You know a technology is getting genuinely scary when the insurance industry - the same people who will happily sell you coverage for a trampoline park staffed by caffeinated teenagers - starts backing away slowly with their hands up.

That's exactly what's happening with AI liability coverage right now, and it should probably be a bigger story than it is.

The numbers are, frankly, unhinged

According to a report from reinsurance broker Gallagher Re (as cited by Fast Company), generative AI-related lawsuits in the United States exploded by a staggering 978% between 2021 and 2025. Not doubled. Not tripled. Nearly a thousand percent. For context, that's the kind of growth curve that makes venture capitalists drool - except in this case, the product is legal chaos.

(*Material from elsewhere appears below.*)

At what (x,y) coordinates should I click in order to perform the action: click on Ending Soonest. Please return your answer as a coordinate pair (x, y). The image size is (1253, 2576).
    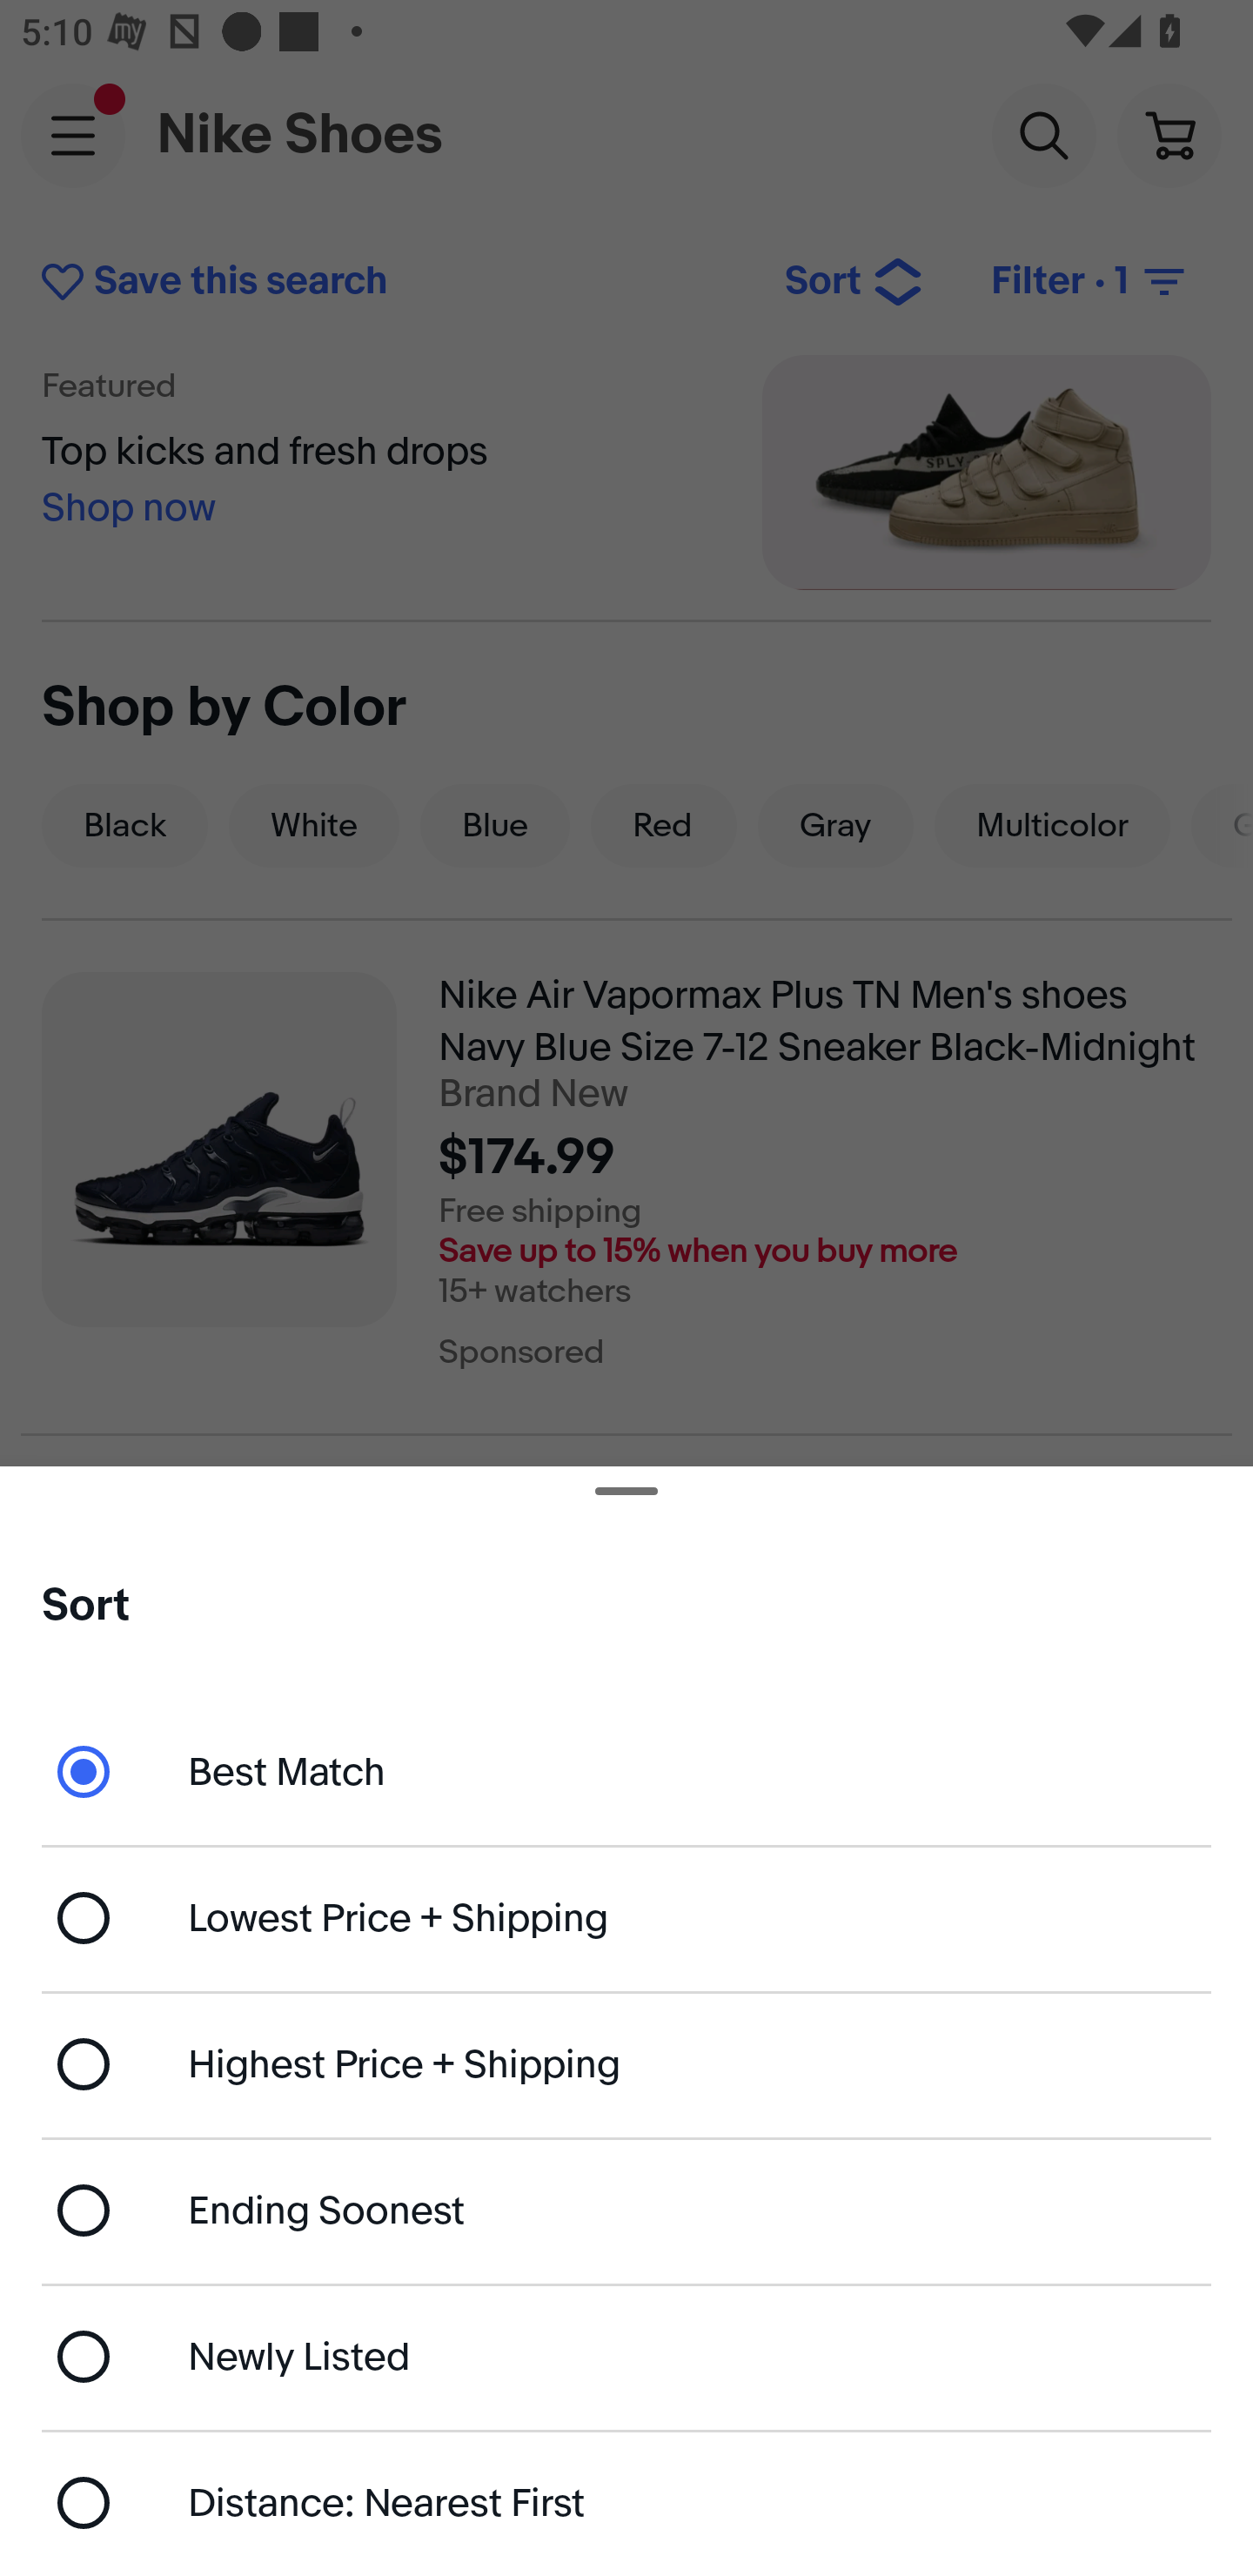
    Looking at the image, I should click on (626, 2210).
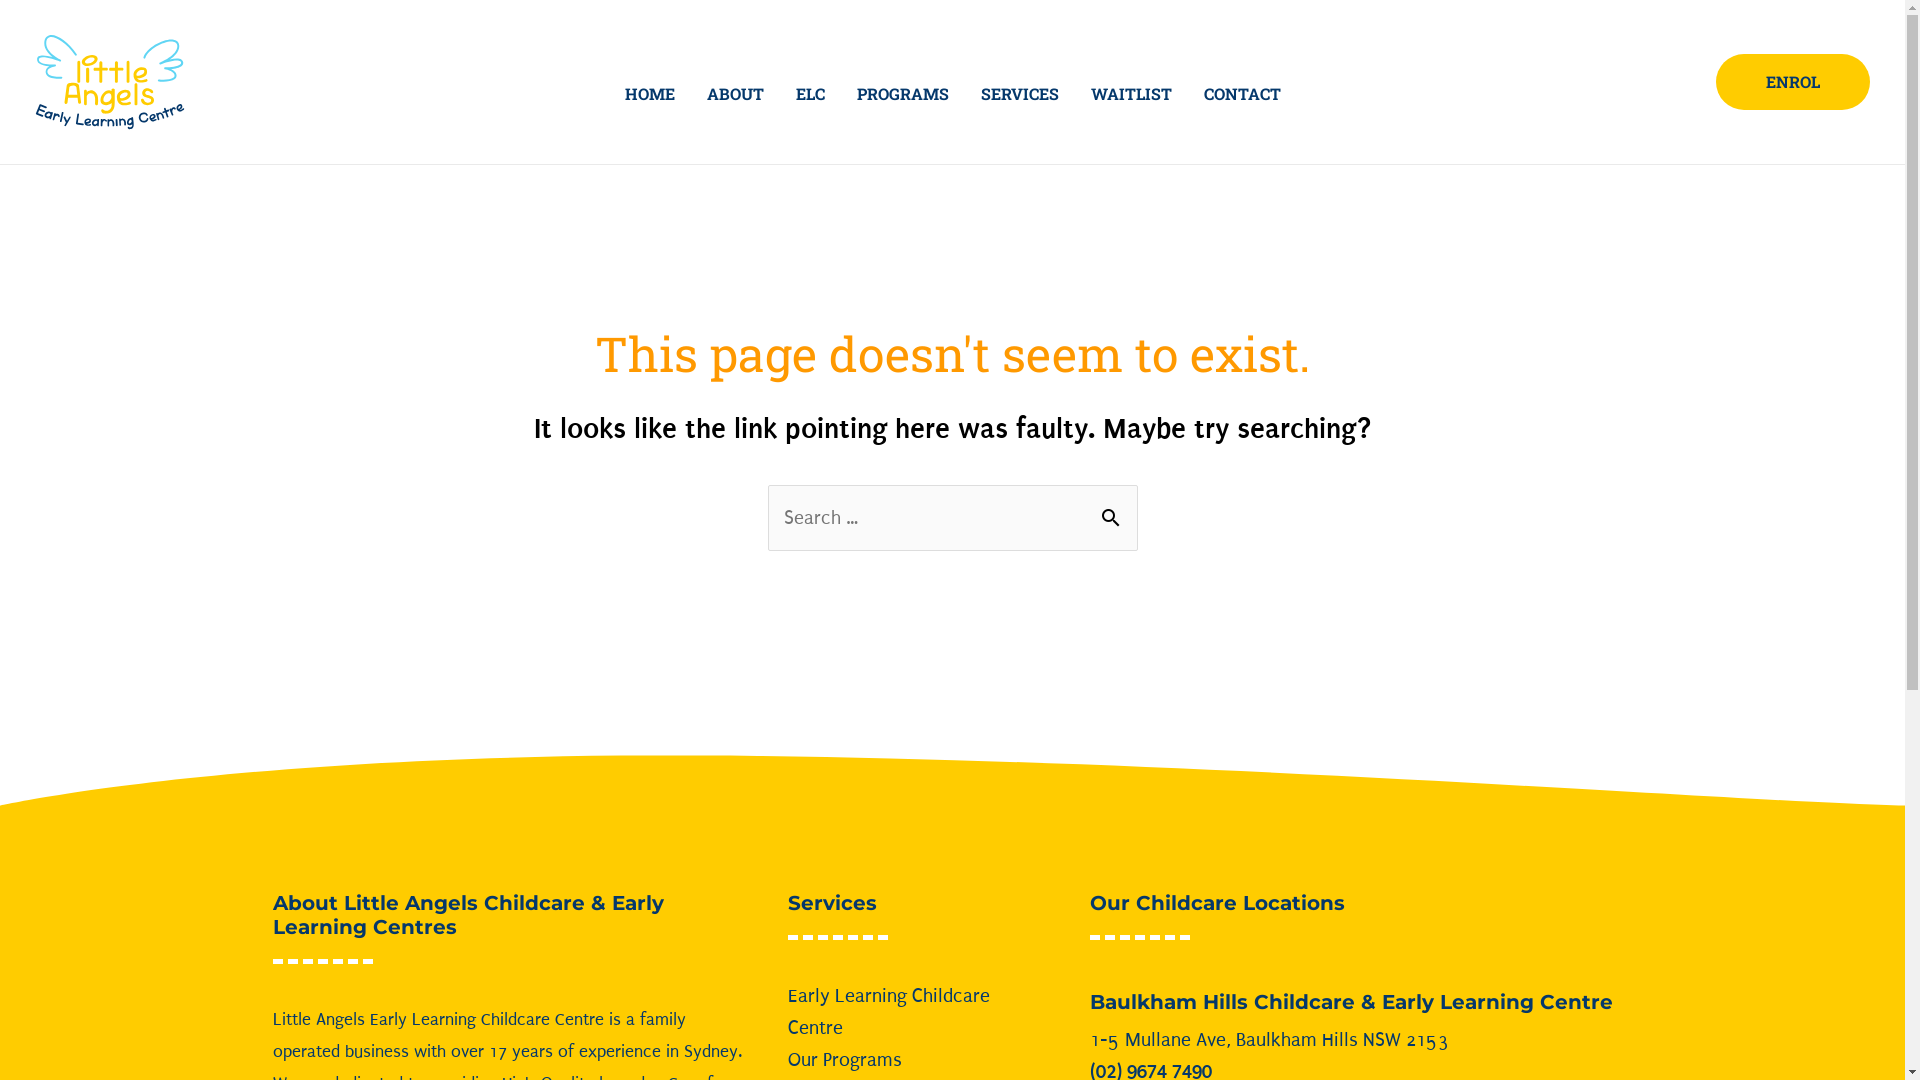 The image size is (1920, 1080). What do you see at coordinates (1114, 506) in the screenshot?
I see `Search` at bounding box center [1114, 506].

Corporate legal teams are getting absolutely buried in AI-related disputes, and the problems aren't staying neatly inside the IT department anymore. They're spilling into HR, contracts, intellectual property, consumer protection, and pretty much every other corner of a business that thought it was just "trying out a few tools."

Big insurers are quietly dropping the safety net

Here's where it gets really interesting. Berkshire Hathaway, Chubb, and Travelers - three of the heaviest hitters in the insurance world - have all received approval to largely eliminate AI liability protections from their corporate coverage offerings.

Let that sink in. These are companies whose entire business model is built on calculating and absorbing risk. When they decide a risk is too unpredictable to price, that's not a minor administrative update. That's a fire alarm.

What this actually means for your company

If your business has been rolling out AI tools under the comfortable assumption that your existing insurance policies have you covered if something goes sideways, it might be time to have a very uncomfortable conversation with your legal team.

The gap between "we deployed AI" and "we understood what we were legally responsible for when we deployed AI" is apparently wide enough to fit a 978% lawsuit increase through it.

The technology isn't slowing down, the legal exposure is growing fast, and the financial backstop is shrinking. That's not a great combination. But hey, at least the chatbot wrote a really snappy email about it.